Pyston-lite ermöglicht die Nutzung der grundlegenden Pyston-Technologien, ohne den Interpreter zu wechseln, indem es als zusätzliche Erweiterung über die Paketmanager PIP oder Conda installiert wird. Pyston-lite ist bereits in den Repositories von PyPI und Conda verfügbar, und zur Installation genügt der Befehl „pip install pyston_lite_autoload“ oder „conda install pyston_lite_autoload -c pyston“. Es werden zwei Pakete angeboten: pyston_lite (das JIT selbst) und pyston_lite_autoload (führt die automatische JIT-Integration beim Start des Python-Prozesses durch).
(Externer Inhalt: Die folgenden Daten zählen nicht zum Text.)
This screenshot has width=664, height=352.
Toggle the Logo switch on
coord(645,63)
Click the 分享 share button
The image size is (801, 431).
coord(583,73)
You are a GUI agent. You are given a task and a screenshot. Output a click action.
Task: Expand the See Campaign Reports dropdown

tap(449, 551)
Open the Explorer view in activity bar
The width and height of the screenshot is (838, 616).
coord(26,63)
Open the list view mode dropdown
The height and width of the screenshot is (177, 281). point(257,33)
Zudem ist es möglich, JIT programmgesteuert über die Funktion pyston_lite.enable() zu aktivieren, ohne das autoload-Modul zu installieren.
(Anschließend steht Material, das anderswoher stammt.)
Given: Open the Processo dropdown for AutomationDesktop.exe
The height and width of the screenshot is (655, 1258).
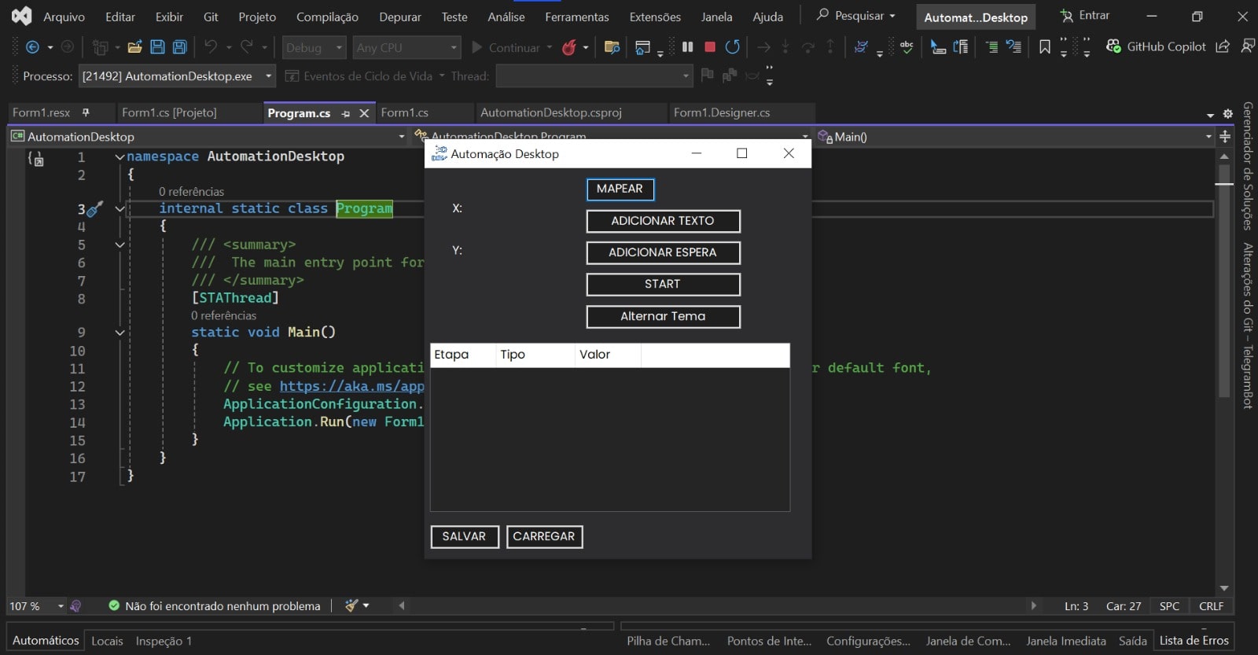Looking at the screenshot, I should point(269,76).
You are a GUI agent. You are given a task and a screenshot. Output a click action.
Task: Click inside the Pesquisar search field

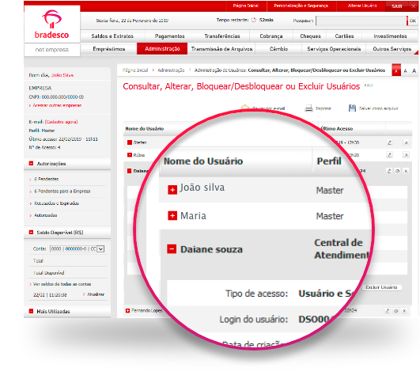pyautogui.click(x=361, y=21)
Obwohl Pyston-lite nicht alle Optimierungen von Pyston umfasst, ermöglicht die Verwendung eine Leistungssteigerung von etwa 10-25 % im Vergleich zu herkömmlichem Python 3.8. In Zukunft ist geplant, die meisten Optimierungen von Pyston in Pyston-lite zu übertragen sowie die unterstützten CPython-Versionen zu erweitern (die erste Version unterstützt nur Python 3.8). Zu den übergeordneten Plänen gehört die Zusammenarbeit mit dem CPython-Team zur Implementierung neuer JIT-APIs, die eine umfassendere Kontrolle von Python ermöglichen. Die Einbeziehung der vorgeschlagenen Änderungen in den Branch Python 3.12 wird diskutiert. Idealerweise wird die Möglichkeit in Betracht gezogen, die gesamte Funktionalität von Pyston in ein Erweiterung zu übertragen, was die Wartung eines eigenen CPython-Forks ermöglichen würde.
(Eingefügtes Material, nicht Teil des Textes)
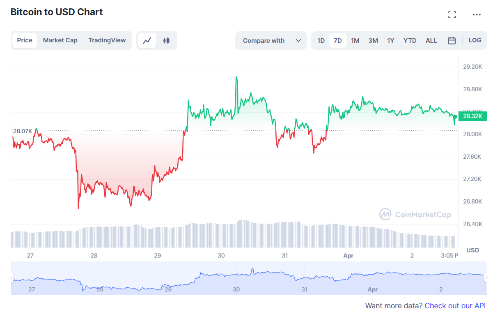The height and width of the screenshot is (319, 493).
Task: Click the CoinMarketCap watermark logo
Action: (x=415, y=214)
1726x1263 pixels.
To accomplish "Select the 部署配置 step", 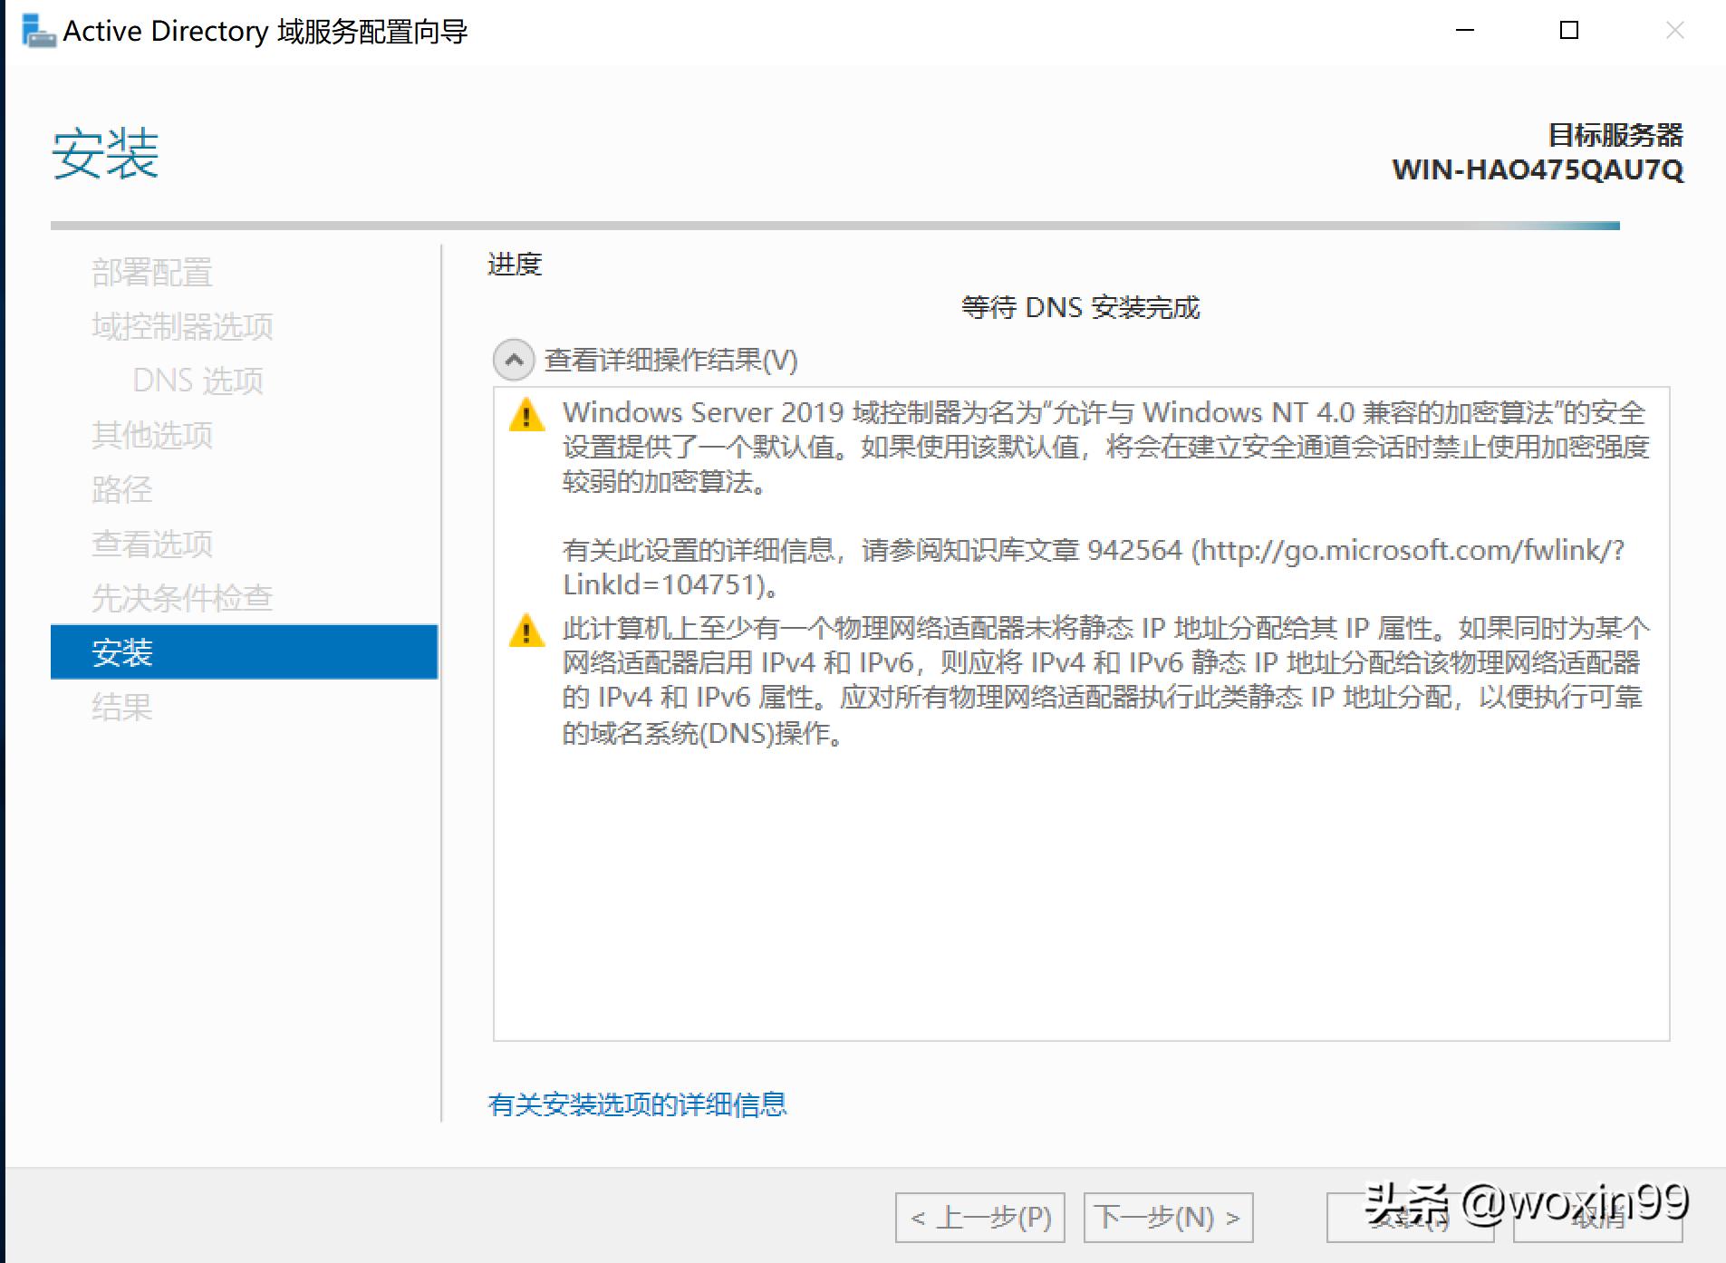I will click(152, 272).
Neben Pyston-lite wurde auch ein Update des vollständigen Pyston-Pakets 2.3.4 veröffentlicht, in dem neue Optimierungen angeboten werden. Im pyperformance-Test ist Version 2.3.4 etwa 6 % schneller als die Version 2.3.3. Der Gesamtnutzen an Leistung im Vergleich zu CPython wird auf 66 % geschätzt.
Zusätzlich sind im Rahmen der Entwicklung von CPython 3.11 Optimierungen im Hauptprojekt zu erwähnen, die in einigen Tests die Leistung um 25 % steigern konnten. Beispielsweise wurde in CPython 3.11 die Effizienz des Cache für den Zustand des Bytecodes grundlegender Module erhöht, was den Skripteinstieg um 10-15 % beschleunigt. Der Funktionsaufruf wurde deutlich beschleunigt und spezielle schnelle Interpreter für gängige Operationen hinzugefügt. Außerdem wird an der Übertragung einiger Optimierungen gearbeitet, die von den Projekten Cinder und HotPy vorbereitet wurden.
Im Rahmen des Projekts nogil wird außerdem an einem experimentellen Modus für den Build von CPython ohne die globale Blockierung des Interpreters (GIL, Global Interpreter Lock) gearbeitet, die einen parallelen Zugriff auf gemeinsame Objekte aus verschiedenen Threads verhindert und die Parallelisierung von Operationen in Mehrkernsystemen behindert. Als eine alternative Lösung für das GIL-Problem wird die Möglichkeit entwickelt, ein separates GIL an jeden Interpreter zu binden, der innerhalb eines Prozesses ausgeführt wird (in einem Prozess können mehrere Interpreter laufen, aber die Effizienz ihrer parallelen Ausführung stößt an die Grenzen des GIL).